By Willie Krischke – July 2, 2009
While there have been a plethora of must-see documentaries about the war in Iraq, worthwhile dramas have been few and far between. (In fact, two of the best, “Stop-Loss” and “In the Valley of Elah,” weren’t actually about the war, but about the after-effects of the war on soldiers’ lives.) Now comes Kathryn Bigelow’s “The Hurt Locker,” which may be the first essential war movie to come out of this mess we’re in. And it succeeds because it doesn’t really bother with “this mess we’re in” it dives wholeheartedly into the realities, the textures, the detritus as well as the fortitude, quiet heroism, and everyday struggle of war. The soldiers in “The Hurt Locker” don’t have time or energy to pontificate about the virtues of spreading liberty in the desert, or to feel conflicted about the apparent absence of WMDs or potential length of engagement. They are too busy staying alive.
The focus is on a 3-man bomb squad, which must be one of the ballsiest specialties in the Army. In a war (or occupation, you choose) littered with random, improvised explosive devices (IEDs, in soldier-speak) hidden in piles of garbage and trunks of cars, the life of a bomb squad is a daily ride of tension and exhilaration. “The Hurt Locker” opens with a quote about the addictive properties of war, and watching these men work, one doesn’t doubt it. Either the pressure breaks you or you eat it up.
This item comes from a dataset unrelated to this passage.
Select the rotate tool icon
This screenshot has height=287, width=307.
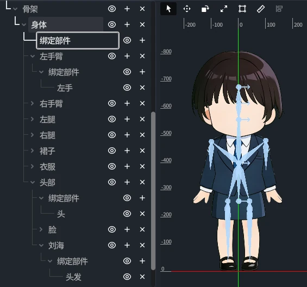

At least one of these three men eats it up. Played by Jeremy Renner, he is the new guy on the squad and the team leader, there to replace his counterpart who didn’t get out of the way of a bomb fast enough. The other two men on his team, Anthony Mackie and Brian Geraghty, are pretty shaken up by the death of their friend and leader, and Renner’s cowboy tactics don’t excite or amuse them. Geraghty is nervous and insecure; one wonders how this guy ended up on a bomb squad in the first place. Mackie, on the other hand, is methodical and cautious, trusting that doing things by the book will gain him safe passage home. When Mackie expresses his dissatisfaction with Renner’s reckless ways, Renner just responds, “Oh, you’ll get the hang of it eventually.” We learn that Renner has defused more than 800 bombs, and keeps little pieces of them underneath this bed, as mementos. He is not a normal, well-adjusted human being. But he is good at his job. Very good at it.
With her chosen depth of focus, it’s crucial that director Kathryn Bigelow nails what it feels like to be on the ground in a war zone. There’s no pulling back here to examine what it all means; everything runs situation to situation, from one bomb to the next. She absolutely masters it; capturing the tension, the exhaustion, the disorientation and the exhilaration of these men at work. There’s a lot of handheld camera work here, and not a lot of dialogue beyond soldiers relaying info and orders to each other. And the heat almost feels palpable, as we watch heat waves rise off the sand and trash-littered streets. At times it reminded me of the mesmerizing and intense “Black Hawk Down,” and yet it manages to dig a little deeper into its characters than seems possible at first. The men work hard and play hard, trade barbs and encouragement and sometimes punches, and by the end, they feel terribly real and startlingly different.
“The Hurt Locker” gets sidetracked just a bit with a subplot that feels borrowed straight from “Good Morning Vietnam;” but even this bit of bad judgement doesn’t really derail its tone or pace. It ends rather poorly; we can see what’s coming from a mile away, but it still feels choppy and improvised. But despite its flaws, “The Hurt Locker” is a movie to see and remember, one we’ll be coming back to in future decades to remind us of what this war was like, and how it was faught: by men, tested to the very limit of their training, psyche and talents, who are just trying to stay alive.
- if you liked “Black Hawk Down” and the way it depicts war.
- if you’re tired of Killer Robot action scenes and want to see some real men put their lives on the line.
- if you’ve been waiting for a good war movie to come out of this war.
- if your favorite war movie is “Good Morning Vietnam.”
- if you don’t like intense and violent combat sequences.